PieTrack: An MOT solution based on synthetic data training and self-supervised domain adaptation
Yirui Wang, Shenghua He, Youbao Tang, Jingyu Chen, Honghao Zhou,, Sanliang Hong, Junjie Liang, Yanxin Huang, Ning Zhang, Ruei-Sung Lin, Mei Han

TL;DR
PieTrack is a multi-object tracking solution that leverages synthetic data and self-supervised domain adaptation to effectively track humans without pre-trained models, achieving competitive results on MOT17.
Contribution
The paper introduces a novel self-supervised domain adaptation method for MOT that does not require human labels, improving synthetic-to-real transfer.
Findings
Achieved a HOTA score of 58.7 on MOT17
Ranked third in the BMTT challenge
Effective domain adaptation without extra human labels
Abstract
In order to cope with the increasing demand for labeling data and privacy issues with human detection, synthetic data has been used as a substitute and showing promising results in human detection and tracking tasks.

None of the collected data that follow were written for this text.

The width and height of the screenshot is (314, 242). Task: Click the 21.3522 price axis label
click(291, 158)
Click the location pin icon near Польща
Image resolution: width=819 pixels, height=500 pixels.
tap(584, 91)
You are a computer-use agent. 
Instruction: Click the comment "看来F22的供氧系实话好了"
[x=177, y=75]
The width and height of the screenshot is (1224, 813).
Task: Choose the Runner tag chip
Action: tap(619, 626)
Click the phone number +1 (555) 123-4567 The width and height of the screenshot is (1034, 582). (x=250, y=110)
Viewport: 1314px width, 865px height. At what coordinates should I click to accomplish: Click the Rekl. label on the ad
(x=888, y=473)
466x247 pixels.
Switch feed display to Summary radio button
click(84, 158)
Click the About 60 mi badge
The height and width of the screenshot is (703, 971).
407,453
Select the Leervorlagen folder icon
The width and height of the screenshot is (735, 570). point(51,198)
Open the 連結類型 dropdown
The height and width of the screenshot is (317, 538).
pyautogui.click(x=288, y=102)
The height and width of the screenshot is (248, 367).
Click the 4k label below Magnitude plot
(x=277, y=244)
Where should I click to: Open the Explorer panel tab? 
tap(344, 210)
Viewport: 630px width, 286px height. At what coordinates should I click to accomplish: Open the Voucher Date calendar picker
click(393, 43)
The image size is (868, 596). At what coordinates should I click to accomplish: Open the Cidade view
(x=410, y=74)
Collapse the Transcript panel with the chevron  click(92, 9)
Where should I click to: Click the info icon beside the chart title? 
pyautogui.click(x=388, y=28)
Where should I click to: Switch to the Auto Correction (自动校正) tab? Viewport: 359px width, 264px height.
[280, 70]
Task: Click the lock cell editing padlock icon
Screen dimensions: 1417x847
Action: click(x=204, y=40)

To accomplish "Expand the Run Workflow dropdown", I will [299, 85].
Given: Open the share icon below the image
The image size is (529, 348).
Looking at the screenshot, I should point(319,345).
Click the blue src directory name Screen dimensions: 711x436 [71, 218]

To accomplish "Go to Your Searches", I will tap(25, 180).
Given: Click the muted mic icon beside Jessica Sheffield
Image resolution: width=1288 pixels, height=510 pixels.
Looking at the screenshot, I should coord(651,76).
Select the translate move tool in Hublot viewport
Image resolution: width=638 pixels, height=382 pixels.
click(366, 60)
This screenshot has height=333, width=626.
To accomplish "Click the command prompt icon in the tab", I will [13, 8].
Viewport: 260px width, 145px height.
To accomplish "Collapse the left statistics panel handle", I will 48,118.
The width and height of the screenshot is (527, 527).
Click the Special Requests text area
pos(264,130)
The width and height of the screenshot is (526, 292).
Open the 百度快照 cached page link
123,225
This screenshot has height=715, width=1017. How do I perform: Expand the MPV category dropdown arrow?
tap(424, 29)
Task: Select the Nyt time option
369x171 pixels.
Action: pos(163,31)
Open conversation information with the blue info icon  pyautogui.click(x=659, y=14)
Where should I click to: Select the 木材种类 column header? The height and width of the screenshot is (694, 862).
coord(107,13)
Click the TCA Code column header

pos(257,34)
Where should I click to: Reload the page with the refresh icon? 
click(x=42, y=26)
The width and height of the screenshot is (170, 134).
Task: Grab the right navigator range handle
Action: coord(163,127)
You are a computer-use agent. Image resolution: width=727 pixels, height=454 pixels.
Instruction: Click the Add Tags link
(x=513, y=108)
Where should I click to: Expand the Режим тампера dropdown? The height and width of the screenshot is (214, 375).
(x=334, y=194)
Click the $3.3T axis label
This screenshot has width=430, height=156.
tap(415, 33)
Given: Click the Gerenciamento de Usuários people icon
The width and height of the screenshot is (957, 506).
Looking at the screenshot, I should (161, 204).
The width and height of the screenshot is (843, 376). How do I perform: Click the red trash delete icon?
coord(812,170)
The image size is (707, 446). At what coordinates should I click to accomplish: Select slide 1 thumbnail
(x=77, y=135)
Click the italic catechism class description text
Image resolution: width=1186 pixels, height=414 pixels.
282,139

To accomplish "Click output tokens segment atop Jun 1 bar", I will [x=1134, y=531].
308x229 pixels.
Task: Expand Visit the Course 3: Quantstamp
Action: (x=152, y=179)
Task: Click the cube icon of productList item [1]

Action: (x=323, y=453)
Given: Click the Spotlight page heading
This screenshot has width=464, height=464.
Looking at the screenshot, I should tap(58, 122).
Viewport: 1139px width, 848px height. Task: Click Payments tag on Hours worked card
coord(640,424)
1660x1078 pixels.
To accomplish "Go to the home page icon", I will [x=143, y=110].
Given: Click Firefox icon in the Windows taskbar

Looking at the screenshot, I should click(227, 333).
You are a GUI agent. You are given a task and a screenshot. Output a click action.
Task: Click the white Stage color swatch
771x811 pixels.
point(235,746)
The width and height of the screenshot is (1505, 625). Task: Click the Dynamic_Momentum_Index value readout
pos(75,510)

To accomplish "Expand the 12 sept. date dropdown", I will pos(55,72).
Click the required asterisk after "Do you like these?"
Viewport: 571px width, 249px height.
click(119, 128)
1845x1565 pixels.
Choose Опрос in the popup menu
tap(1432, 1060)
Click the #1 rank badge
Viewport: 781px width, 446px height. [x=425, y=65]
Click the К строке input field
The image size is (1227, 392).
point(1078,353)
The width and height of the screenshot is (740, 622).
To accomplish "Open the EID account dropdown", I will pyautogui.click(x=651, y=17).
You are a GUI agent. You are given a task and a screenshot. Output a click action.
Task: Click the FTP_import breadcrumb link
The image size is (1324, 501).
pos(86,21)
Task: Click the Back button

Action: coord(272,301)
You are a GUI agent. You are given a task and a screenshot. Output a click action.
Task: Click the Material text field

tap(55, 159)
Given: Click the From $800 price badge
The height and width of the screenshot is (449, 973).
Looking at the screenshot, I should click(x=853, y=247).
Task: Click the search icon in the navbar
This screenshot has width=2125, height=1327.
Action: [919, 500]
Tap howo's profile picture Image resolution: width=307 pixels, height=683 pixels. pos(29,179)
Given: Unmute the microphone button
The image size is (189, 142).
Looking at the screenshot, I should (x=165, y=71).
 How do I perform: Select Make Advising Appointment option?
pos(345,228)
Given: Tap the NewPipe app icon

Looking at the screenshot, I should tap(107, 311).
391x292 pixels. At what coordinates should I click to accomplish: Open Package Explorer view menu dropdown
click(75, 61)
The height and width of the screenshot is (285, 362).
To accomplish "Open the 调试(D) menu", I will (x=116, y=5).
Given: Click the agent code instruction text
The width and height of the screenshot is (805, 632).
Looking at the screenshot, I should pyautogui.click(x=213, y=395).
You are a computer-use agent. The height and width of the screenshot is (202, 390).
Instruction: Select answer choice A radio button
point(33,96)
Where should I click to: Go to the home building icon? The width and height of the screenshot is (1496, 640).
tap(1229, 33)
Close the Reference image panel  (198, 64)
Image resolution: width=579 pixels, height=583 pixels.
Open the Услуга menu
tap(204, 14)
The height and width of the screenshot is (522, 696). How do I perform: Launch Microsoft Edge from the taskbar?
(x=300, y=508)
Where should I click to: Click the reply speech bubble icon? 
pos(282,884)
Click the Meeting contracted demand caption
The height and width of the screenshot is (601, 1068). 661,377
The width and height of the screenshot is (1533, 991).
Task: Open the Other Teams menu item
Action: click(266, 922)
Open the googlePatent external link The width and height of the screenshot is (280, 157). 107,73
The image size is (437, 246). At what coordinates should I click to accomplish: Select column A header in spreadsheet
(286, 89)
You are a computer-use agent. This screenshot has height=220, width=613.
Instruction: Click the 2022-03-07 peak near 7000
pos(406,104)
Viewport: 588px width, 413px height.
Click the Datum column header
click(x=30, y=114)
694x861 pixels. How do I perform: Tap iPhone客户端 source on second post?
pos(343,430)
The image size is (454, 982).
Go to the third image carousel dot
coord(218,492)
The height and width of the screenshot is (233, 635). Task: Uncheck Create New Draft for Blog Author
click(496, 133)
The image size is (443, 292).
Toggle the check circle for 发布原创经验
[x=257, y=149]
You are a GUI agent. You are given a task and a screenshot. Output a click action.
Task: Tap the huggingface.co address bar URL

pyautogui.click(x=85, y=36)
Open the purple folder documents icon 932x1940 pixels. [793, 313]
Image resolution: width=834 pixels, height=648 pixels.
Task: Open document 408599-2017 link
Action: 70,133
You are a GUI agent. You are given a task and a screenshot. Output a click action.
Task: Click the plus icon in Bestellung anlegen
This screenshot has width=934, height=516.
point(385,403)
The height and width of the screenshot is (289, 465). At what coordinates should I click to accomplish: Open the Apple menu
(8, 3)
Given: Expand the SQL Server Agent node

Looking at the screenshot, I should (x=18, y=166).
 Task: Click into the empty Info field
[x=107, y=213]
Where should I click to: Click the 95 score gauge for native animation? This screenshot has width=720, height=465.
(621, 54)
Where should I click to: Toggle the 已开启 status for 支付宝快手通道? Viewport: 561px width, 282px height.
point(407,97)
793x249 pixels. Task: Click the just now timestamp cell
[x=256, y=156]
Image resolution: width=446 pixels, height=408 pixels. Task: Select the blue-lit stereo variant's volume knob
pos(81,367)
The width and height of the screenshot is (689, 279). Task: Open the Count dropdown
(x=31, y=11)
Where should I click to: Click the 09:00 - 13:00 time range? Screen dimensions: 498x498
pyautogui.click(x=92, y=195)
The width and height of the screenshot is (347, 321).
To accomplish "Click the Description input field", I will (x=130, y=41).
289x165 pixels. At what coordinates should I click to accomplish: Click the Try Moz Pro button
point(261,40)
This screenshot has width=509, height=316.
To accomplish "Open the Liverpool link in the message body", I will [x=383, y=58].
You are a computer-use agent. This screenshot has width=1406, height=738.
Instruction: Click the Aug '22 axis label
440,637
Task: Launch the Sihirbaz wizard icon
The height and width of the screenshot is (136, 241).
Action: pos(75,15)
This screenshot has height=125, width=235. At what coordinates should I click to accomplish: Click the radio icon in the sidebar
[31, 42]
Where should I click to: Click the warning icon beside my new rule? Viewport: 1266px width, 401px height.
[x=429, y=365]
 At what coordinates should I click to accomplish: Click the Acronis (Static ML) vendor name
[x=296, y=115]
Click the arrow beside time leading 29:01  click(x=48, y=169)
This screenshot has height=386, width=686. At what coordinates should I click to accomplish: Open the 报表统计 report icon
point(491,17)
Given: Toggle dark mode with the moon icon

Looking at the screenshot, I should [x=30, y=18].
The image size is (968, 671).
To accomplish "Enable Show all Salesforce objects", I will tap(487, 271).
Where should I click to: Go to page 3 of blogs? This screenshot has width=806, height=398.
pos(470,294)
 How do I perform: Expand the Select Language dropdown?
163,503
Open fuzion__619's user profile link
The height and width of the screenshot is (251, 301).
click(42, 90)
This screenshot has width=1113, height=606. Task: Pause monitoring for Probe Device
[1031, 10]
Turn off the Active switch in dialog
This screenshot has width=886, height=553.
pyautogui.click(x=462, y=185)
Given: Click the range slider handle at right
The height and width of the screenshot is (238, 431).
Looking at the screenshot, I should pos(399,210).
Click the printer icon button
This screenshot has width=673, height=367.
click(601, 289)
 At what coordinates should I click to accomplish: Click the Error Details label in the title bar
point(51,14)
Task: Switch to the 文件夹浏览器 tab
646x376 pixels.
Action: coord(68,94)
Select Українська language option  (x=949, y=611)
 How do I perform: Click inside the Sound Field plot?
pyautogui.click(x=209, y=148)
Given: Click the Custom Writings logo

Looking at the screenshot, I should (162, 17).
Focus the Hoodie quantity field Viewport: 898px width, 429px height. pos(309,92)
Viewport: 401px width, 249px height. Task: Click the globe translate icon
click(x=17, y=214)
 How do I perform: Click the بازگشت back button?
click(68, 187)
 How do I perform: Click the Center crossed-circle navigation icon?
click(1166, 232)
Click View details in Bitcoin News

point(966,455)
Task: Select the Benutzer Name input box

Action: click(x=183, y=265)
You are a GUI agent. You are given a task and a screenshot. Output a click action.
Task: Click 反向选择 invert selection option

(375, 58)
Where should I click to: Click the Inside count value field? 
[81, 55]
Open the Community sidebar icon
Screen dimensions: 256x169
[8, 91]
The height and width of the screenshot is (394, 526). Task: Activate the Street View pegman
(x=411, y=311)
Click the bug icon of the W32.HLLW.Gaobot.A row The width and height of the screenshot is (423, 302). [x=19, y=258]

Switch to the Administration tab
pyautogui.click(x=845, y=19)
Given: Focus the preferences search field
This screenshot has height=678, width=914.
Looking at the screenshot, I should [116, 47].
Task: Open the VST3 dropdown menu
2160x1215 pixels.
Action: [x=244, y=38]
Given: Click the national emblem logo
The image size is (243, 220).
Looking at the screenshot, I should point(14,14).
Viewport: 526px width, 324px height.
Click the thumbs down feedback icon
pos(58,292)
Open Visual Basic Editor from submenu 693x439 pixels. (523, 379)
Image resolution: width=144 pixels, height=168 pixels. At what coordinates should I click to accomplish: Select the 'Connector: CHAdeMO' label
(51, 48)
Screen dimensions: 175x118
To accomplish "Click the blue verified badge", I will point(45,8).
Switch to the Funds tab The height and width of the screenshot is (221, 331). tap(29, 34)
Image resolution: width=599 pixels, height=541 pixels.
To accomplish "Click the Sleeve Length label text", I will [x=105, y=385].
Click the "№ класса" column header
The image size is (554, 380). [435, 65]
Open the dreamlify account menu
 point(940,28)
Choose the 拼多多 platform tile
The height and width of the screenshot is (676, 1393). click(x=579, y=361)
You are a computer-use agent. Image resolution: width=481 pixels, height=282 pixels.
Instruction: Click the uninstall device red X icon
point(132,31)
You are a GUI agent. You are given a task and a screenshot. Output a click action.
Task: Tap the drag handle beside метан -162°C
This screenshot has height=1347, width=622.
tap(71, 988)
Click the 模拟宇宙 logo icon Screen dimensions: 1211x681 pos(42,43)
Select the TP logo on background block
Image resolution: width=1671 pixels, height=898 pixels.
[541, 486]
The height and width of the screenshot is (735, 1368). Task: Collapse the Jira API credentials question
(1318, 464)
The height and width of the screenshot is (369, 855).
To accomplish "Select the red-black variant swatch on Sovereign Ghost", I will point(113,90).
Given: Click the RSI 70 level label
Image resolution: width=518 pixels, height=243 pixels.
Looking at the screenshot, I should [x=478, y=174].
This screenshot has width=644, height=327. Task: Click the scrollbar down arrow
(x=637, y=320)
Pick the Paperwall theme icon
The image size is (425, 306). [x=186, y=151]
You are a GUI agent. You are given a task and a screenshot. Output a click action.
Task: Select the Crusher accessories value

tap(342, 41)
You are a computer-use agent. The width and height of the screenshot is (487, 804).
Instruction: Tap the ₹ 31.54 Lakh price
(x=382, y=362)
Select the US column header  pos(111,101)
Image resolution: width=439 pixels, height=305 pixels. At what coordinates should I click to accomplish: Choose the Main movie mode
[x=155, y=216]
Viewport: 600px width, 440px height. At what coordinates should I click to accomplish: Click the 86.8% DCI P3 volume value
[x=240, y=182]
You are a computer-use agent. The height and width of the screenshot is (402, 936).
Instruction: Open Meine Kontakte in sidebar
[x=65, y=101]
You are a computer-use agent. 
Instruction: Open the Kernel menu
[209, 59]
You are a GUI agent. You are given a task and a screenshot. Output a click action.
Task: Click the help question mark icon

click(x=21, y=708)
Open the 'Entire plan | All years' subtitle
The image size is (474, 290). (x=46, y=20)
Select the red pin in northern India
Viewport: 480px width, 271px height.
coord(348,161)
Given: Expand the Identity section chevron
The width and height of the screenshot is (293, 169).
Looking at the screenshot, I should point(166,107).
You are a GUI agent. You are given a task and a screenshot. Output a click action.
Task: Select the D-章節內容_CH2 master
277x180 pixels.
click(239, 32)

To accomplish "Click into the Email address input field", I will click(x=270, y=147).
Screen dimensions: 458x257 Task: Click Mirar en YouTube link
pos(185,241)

We participate in the 7th Workshop on Benchmarking Multi-Target Tracking (BMTT), themed on "How Far Can Synthetic Data Take us"? Our solution, PieTrack, is developed based on synthetic data without using any pre-trained weights. We propose a self-supervised domain adaptation method that enables mitigating the domain shift issue between the synthetic (e.g., MOTSynth) and real data (e.g., MOT17) without involving extra human labels. By leveraging the proposed multi-scale ensemble inference, we achieved a final HOTA score of 58.7 on the MOT17 testing set, ranked third place in the challenge.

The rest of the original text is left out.